Be honest about what that does and does not buy you. A layer derived from code cannot also BE the source of truth, and that is the trap every tool that promised a perfect round trip back to code fell into. The IR does not prove your code is correct. It is a contract the code is continuously checked against, which is a weaker promise and a far stronger result. As machines write code faster than any team can read it, the only thing worth trusting is a clear statement of what the system must do, with continuous proof it does that and nothing more.
That is why these are not four competitors. The AST is the parse step the IR is built on. The graph is the structural view the IR exposes. Vector similarity is one way to search the IR. The IR is the category. The other three are things it does.
The honest table
| Find by plain question | Keep structure | Carry intent | Verify against intent | |
|---|---|---|---|---|
| AST | no | yes | no | no |
| Vectors | roughly | no | no | no |
| Graph | yes, by traversal | yes | no | no |
| Verifiable IR | yes | yes | yes | yes |
Read down the last column. Only one representation lets you check every change back against what the code is supposed to do, and that single property is what separates an index you query from a substrate you can trust.
What this means when you are evaluating tools
When you read a product page, figure out which of the four it actually is, because that tells you its ceiling before you ever run a trial.

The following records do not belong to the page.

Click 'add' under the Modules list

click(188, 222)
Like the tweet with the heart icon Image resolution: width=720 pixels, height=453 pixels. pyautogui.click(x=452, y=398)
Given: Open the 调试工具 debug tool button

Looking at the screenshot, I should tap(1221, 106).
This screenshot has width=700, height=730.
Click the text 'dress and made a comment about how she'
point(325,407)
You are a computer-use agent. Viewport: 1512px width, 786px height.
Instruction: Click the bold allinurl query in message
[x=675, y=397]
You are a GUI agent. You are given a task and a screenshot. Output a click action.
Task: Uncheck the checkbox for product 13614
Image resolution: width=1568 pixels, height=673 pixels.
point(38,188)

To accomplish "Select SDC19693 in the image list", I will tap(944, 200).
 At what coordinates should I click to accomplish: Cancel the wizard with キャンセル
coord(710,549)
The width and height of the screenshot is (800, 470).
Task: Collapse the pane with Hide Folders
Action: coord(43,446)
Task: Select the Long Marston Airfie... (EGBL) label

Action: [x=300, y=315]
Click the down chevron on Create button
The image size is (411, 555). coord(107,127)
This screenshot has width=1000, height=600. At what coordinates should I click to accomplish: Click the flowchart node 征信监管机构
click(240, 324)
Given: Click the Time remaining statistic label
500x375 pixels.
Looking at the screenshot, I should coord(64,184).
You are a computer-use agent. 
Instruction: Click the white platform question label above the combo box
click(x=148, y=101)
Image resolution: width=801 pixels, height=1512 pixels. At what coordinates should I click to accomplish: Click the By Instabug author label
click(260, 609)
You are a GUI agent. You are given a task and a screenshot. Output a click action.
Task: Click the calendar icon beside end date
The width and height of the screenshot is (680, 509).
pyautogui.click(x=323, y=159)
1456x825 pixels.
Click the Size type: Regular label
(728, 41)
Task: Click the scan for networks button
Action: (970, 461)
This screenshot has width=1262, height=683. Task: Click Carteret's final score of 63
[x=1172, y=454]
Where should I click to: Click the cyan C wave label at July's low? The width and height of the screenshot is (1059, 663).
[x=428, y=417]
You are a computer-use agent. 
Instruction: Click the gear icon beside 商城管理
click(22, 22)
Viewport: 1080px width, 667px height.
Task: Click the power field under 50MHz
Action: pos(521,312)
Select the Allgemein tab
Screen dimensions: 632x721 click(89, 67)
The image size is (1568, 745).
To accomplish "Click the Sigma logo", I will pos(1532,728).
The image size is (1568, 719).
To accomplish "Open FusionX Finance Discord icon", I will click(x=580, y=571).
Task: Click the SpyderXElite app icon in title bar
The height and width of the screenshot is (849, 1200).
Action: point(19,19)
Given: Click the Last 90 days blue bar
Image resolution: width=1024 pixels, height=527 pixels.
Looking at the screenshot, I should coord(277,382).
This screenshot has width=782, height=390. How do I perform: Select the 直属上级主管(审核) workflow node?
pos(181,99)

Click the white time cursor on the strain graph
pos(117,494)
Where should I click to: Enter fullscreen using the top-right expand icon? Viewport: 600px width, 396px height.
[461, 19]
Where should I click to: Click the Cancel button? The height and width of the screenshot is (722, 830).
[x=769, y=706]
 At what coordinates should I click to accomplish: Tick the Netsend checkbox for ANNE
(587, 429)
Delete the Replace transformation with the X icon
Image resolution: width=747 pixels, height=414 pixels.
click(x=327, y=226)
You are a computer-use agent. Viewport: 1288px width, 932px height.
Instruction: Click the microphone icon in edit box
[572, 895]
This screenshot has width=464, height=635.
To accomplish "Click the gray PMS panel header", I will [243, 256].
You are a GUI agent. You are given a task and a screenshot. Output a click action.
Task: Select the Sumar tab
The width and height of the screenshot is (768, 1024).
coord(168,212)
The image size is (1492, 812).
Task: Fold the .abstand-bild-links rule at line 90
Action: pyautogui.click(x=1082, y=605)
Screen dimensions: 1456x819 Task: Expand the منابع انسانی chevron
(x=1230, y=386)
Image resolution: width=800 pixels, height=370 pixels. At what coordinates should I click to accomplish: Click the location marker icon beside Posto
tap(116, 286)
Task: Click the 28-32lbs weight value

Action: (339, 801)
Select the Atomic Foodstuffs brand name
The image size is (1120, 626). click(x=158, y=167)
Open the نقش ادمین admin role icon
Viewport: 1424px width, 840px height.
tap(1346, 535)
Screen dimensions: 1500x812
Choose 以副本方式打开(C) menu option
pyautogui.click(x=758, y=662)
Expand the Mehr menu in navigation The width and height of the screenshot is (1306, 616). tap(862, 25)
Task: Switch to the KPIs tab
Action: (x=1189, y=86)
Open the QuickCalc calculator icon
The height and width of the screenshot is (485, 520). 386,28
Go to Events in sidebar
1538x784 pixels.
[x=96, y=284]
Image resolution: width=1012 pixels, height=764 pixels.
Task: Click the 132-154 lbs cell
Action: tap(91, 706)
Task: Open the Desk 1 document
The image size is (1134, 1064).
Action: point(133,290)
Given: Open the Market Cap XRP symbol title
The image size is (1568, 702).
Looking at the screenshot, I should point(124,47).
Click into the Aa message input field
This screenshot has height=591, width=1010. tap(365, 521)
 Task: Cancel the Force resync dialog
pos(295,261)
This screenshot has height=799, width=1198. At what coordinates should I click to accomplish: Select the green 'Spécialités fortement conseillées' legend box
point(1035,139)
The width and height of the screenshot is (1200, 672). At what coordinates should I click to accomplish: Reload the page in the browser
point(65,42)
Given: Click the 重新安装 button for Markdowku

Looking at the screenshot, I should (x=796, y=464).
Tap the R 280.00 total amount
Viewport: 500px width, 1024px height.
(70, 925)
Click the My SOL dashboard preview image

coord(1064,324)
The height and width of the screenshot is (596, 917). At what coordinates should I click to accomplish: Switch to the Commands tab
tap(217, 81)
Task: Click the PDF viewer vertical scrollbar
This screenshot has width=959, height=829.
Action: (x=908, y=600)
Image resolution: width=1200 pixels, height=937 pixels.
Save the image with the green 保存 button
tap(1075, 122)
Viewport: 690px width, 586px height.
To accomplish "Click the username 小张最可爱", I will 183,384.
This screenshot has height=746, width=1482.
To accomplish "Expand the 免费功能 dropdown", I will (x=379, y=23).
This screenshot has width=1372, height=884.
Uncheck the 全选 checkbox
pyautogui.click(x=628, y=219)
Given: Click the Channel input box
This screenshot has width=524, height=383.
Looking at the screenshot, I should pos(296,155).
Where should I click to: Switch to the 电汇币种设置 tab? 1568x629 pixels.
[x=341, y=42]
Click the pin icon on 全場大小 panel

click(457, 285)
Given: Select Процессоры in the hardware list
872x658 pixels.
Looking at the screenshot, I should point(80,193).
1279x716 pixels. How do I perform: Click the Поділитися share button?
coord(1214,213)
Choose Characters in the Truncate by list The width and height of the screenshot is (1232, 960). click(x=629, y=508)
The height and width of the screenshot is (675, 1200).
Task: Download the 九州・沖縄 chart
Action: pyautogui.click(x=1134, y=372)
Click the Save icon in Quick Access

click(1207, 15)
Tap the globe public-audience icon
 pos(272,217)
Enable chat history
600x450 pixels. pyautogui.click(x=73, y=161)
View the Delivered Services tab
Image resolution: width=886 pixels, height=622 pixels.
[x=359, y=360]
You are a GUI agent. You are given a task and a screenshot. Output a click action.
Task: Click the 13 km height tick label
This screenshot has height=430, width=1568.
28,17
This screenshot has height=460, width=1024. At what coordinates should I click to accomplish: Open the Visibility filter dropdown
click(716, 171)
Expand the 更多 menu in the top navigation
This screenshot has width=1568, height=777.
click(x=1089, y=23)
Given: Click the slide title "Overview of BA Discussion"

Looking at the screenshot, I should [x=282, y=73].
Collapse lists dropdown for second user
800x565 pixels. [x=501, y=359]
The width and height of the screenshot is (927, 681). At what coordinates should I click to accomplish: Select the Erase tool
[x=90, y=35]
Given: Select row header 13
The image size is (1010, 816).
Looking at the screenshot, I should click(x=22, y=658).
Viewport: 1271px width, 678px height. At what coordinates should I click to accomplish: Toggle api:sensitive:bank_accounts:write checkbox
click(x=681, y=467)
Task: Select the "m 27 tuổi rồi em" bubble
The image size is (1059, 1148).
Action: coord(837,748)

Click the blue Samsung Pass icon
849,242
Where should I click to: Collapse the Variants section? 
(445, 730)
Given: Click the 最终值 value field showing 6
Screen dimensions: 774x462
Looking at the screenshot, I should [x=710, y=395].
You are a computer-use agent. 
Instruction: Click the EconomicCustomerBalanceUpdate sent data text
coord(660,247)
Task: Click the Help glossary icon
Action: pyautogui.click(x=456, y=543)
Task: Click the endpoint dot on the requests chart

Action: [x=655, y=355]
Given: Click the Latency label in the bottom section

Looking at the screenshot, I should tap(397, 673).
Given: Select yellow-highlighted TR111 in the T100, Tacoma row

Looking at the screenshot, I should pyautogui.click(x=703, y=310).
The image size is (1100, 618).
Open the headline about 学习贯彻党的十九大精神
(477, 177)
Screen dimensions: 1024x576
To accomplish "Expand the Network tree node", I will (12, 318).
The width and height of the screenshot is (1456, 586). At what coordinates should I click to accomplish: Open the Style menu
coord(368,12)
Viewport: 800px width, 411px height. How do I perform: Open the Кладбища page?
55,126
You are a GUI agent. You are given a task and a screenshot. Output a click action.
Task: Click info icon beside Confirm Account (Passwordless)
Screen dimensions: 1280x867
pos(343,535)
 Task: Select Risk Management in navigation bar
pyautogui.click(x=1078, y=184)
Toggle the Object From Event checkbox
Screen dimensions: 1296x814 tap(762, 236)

If it embeds and reranks, it is vectors, and it will plateau on anything that needs real structure. If it parses and traverses, it is a graph, and it will plateau the moment you need the why behind the code or you want to catch a change that quietly violated it. Both are real improvements over grep and both are worth using. Neither lets the model reason over meaning and verify a change against it.
It is worth being clear about who else is in the room. Spec tools like Tessl, Spec Kit, and Kiro start from a blank page, which is great for new work and silent on the system you already run. Assistants like Augment build a layer like this and keep it to themselves. ByteBell derives a verifiable layer from the code you already have, brownfield first, and hands it to every tool you use rather than locking it inside one.
This is what ByteBell is. We are the verifiable context layer for code. We run the LLM compiler pattern, compiling every file once into a verifiable code IR that carries purpose, business context, and cross repository relationships, with the structural graph stored right beside it, all on your own infrastructure through Docker at a few dollars per thousand files. Your code never leaves your environment. Every engineer queries the same representation through one MCP url, on any copilot, and every agent edit gets checked against that IR before it lands so drift and hallucinated dependencies get caught instead of shipped. On 46 repositories and 150,000 files it delivered about 10% higher accuracy at 70% lower cost, on roughly a fifth of the tokens, and it was the only approach that finished the cross repository tasks where graph and vector tools stalled out.
AST, vectors, and graph are four ways to describe your codebase to a model. A verifiable IR is the one that also lets the model check every change back against what the code is meant to do.